Am „Schmotzigen Dunschtig“ treffen sich Narren, etliche kostümiert, im Classic Rock Café. Thomas Klingenberg, der Präsident des Karnevalsvereins Möbelwagen, erinnert daran, wie beim Golfkrieg der Faschingsumzug in Stuttgart abgesagt wurde – jetzt wieder wegen Corona. „Wir feiern bereits auf Sparflamme“, sagt er und versteht, wenn manchen nicht nach Feiern zumute ist.
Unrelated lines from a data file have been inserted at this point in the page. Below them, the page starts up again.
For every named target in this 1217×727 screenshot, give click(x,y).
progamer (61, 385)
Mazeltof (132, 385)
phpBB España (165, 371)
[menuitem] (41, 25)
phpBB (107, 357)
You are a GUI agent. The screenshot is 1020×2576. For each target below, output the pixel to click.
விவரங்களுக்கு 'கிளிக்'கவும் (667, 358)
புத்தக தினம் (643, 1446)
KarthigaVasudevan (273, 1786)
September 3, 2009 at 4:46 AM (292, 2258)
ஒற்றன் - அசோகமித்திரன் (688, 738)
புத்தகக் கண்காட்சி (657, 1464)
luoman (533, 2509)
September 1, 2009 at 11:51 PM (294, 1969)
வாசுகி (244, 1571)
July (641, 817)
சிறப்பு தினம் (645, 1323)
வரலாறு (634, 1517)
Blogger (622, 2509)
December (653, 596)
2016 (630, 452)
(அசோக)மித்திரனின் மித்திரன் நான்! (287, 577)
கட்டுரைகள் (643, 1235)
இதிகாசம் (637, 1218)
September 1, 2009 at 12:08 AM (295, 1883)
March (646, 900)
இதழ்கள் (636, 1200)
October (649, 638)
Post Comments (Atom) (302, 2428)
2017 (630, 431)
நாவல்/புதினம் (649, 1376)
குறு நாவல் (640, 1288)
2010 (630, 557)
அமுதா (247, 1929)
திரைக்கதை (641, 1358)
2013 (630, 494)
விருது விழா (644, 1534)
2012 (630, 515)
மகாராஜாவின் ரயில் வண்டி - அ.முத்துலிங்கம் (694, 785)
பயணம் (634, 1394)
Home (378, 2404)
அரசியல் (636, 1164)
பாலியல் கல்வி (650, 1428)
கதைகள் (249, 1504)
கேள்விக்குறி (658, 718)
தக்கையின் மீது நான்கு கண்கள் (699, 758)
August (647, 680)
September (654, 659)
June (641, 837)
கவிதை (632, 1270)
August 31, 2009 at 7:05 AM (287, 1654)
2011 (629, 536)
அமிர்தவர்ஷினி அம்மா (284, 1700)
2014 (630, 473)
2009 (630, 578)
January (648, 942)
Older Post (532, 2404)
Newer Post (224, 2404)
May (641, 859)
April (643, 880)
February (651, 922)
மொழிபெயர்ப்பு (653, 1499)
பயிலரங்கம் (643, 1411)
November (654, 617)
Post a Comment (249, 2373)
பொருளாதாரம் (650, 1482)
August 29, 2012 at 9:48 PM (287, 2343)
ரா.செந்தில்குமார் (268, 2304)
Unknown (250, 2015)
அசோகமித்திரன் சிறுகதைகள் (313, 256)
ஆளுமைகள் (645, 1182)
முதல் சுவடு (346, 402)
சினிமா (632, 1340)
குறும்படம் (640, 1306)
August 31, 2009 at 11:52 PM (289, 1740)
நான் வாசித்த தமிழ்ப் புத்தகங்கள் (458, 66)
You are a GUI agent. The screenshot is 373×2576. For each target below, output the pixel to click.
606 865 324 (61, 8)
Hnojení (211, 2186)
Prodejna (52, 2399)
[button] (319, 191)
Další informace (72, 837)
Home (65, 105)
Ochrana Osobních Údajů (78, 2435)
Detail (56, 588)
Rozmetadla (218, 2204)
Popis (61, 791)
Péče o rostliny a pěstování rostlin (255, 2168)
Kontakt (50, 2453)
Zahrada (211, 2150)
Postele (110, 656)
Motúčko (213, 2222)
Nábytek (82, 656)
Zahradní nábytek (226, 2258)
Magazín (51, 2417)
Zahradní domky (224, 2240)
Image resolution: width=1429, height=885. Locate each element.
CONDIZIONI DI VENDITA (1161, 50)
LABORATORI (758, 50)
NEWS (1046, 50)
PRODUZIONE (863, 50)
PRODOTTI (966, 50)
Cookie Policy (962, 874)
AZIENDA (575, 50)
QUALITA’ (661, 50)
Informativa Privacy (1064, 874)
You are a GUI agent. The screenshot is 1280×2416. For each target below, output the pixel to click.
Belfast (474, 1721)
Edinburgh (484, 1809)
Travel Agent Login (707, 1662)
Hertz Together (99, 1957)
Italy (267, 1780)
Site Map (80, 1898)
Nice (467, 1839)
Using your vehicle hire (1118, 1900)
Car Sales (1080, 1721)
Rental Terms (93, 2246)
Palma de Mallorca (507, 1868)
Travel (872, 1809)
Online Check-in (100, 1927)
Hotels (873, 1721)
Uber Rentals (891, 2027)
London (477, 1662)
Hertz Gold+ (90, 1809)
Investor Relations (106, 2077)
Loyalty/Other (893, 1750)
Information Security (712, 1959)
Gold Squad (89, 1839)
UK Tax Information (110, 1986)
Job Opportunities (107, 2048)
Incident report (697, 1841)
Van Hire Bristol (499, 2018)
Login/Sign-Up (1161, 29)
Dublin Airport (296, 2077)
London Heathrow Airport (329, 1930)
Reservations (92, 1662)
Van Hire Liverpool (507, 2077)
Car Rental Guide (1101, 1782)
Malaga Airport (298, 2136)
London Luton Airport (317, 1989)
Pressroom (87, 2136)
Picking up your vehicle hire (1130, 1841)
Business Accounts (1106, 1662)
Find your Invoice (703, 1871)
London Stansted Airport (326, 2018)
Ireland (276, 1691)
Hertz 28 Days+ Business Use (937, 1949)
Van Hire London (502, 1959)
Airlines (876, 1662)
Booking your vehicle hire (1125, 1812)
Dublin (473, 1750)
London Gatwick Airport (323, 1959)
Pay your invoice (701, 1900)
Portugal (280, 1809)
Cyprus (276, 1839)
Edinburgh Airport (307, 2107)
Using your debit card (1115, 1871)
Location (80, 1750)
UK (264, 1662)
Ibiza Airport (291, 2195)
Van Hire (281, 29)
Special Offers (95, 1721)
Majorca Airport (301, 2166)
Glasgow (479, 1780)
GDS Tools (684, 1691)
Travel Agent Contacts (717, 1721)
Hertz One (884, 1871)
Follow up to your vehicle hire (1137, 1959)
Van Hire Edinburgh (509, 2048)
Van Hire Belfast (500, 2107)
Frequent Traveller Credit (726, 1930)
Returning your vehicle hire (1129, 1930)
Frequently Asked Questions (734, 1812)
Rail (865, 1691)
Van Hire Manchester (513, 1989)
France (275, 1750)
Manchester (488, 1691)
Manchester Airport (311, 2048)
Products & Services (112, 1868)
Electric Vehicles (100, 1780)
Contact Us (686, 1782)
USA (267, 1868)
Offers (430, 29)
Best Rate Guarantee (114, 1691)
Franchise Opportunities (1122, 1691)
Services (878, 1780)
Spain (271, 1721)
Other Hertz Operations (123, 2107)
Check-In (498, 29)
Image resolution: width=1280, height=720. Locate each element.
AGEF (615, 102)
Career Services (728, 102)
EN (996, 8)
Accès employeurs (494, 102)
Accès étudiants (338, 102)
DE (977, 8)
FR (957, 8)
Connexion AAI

Anita Rösslein, die Präsidentin des Festkomitees Stuttgarter Karnevalvereine, sagt, der Kriegsbeginn treffe sie persönlich sehr, aber vielleicht erfordert die Situation „gerade jetzt ein paar positive Vibes, bevor das Leben unter Umständen ganz den Bach runtergeht“. Karnevalisten könnten die Welt nicht retten, aber sie „vielleicht ein bisschen bunter, besser und lustiger gestalten“, sagt sie.

Was der Künstler Claus Rudolph aus St. Petersburg berichtet

Der Stuttgarter Fotograf Claus Rudolph feierte am Donnerstagabend, am Tag des Kriegsbeginns, die Eröffnung seiner Ausstellung „A Man’s World“ im Stieglitz-Museum in St. Petersburg – in einer Stadt, in der es am selben Abend Mutige gab, die gegen den Krieg demonstrierten. Offiziell werde Verständnis für Putins Invasion geäußert, berichtet er uns. Man habe den Russen vor der Nato-Osterweiterung eine „unamerikanische Pufferzone“ zugesagt, hörte der Stuttgarter. „Inoffiziell“ aber gibt es viel Kritik am Blutvergießen. Gerade in dieser Zeit sei es wichtig, „Brücken zu bauen“, findet Rudolph. Deshalb werde er mit seiner kompletten Ausstellung im Anschluss nach Samara ins Museum der Künste weiterziehen.